如何在 JPA/JPQL 中将 CASE 语句别名为 java pojo 属性？

Question

JPQL:

@Query(value="SELECT emp,CASE WHEN emp.country='india' THEN 'INDIAN' ELSE 'OTHER' END AS originCountry FROM EMPLOYEE emp")   //originCountry is not a column of Entity/Table
List<Employee> findAllEmployee()

Now how to map originCountry to a java property/attribute? ALL result set attribute will be mapped to the employee object automatically but how to map the originCountry attribute as it is not coming from database table?

Java class:

@Table(name="employee")
@Entity
@Getter
@Setter
class Employee{

      @Id
      @Column(name="emp_id")
      private String empId;

      @Column(name="emp_name")
      private String empName;

      @Column(name="emp_address")
      private String empAddress;

      @Transient
      private String originCountry; //I want to map CASE statement alias result to this variable
      
}

Answer 1

Actually @Airy's assumption is absolutely relevant!
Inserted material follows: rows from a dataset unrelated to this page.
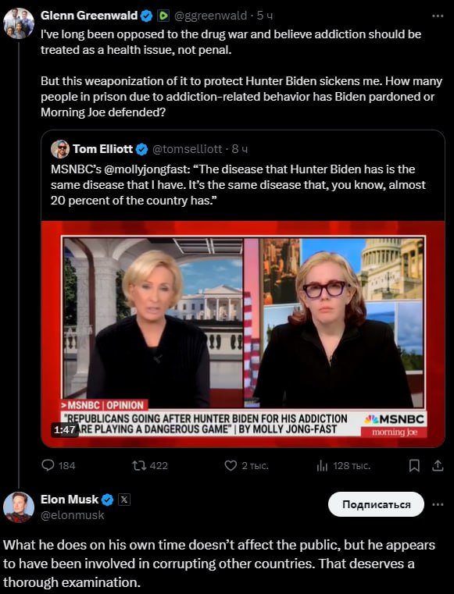Viewport: 454px width, 594px height.
Task: Click Glenn Greenwald's blue verified badge
Action: click(x=146, y=16)
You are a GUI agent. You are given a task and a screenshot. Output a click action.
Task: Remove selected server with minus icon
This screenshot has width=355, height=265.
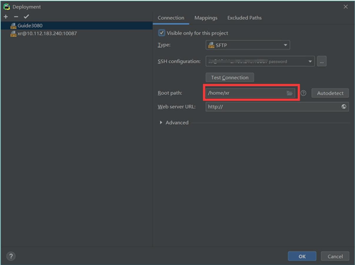(x=16, y=17)
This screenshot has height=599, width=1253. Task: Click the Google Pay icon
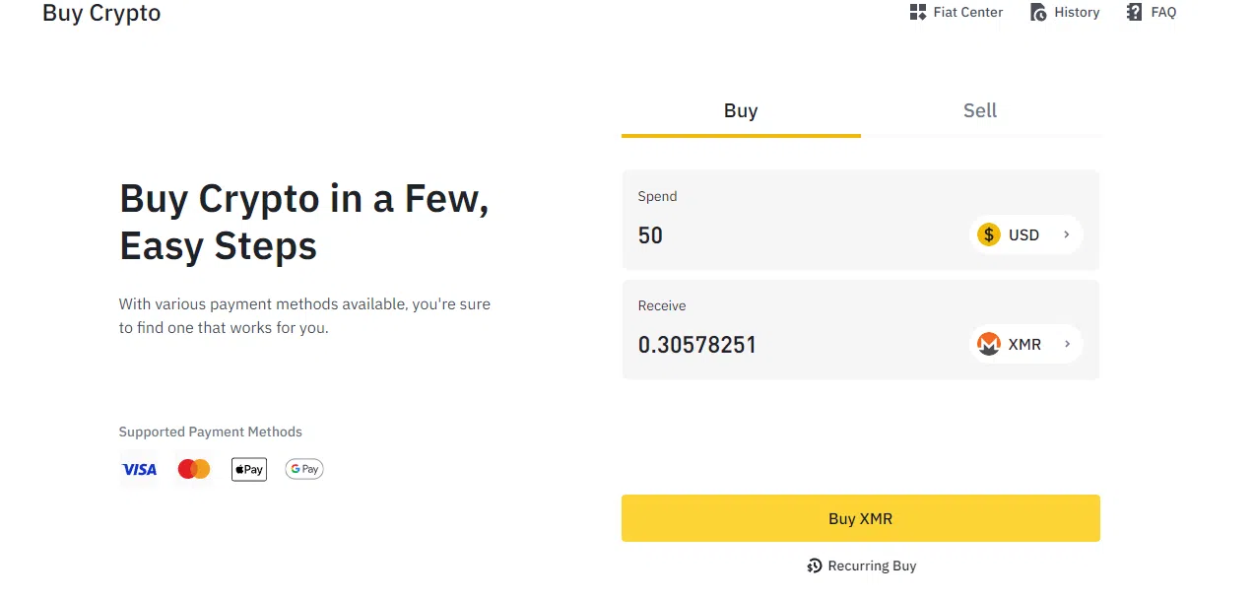[x=304, y=470]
I just have modeled the issue with a small h2 -based project. Disclaimer: it's just a piece of code of a synthetic model

Given : Pet entity. It has a typeCode property of Integer .
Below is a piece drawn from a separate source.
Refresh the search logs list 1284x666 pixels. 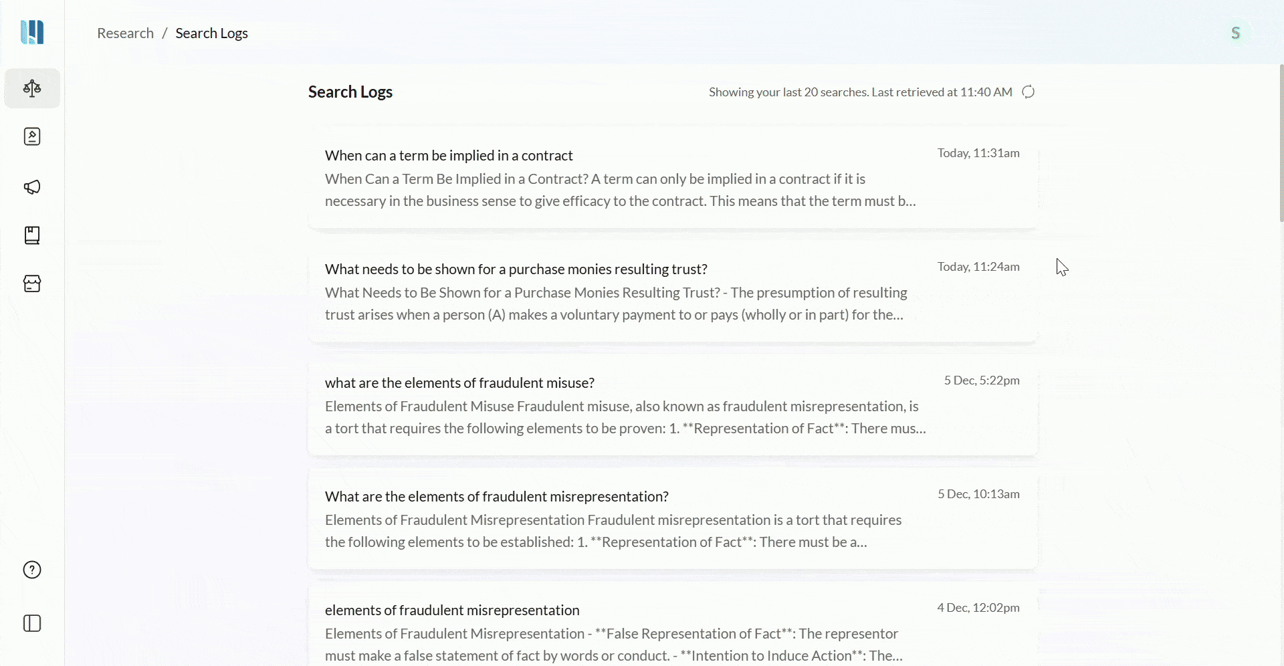coord(1029,92)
Todo : Implement another property, that'll return pet's type name by its typeCode .

@Entity
public class Pet {

  @Id
  @Column(name = "id", nullable = false)
  @GeneratedValue
  private Long id;

  @Column
  private String name;

  @Column
  private Integer typeCode;

  @Formula("case type_code when 1 then 'Cat' when 2 then 'Dog' else 'Chupacabra' end")
  private String typeName;
  
  //get, set etc

  @Override
  public String toString() {
    return new StringJoiner(", ", Pet.class.getSimpleName() + "[", "]")
        .add("id=" + getId())
        .add("name='" + getName() + "'")
        .add("typeCode=" + getTypeCode())
        .add("typeName='" + getTypeName() + "'")
        .toString();
  }
}

In a bootstrap:

var cat = new Pet();
cat.setName("Oscar");
cat.setTypeCode(1);

var dog = new Pet();
dog.setName("Lucky");
dog.setTypeCode(2);

var customPet = new Pet();
customPet.setName("Smoking kills");

petRepository.saveAll(List.of(cat, dog, customPet));

And test:

public void interact() {
    var pet1 = petRepository.findById(1L).get();
    var pet2 = petRepository.findById(2L).get();
    var pet = petRepository.findById(3L).get();

    System.out.println(pet1);
    System.out.println(pet2);
    System.out.println(pet);
}

Console:
Pet[id=1, name='Oscar', age=6, typeCode=1, typeName='Cat', type=CAT]
Pet[id=2, name='Lucky', age=10, typeCode=2, typeName='Dog', type=DOG]
Pet[id=3, name='Smoking kills', age=null, typeCode=null, typeName='Chupacabra', type=null]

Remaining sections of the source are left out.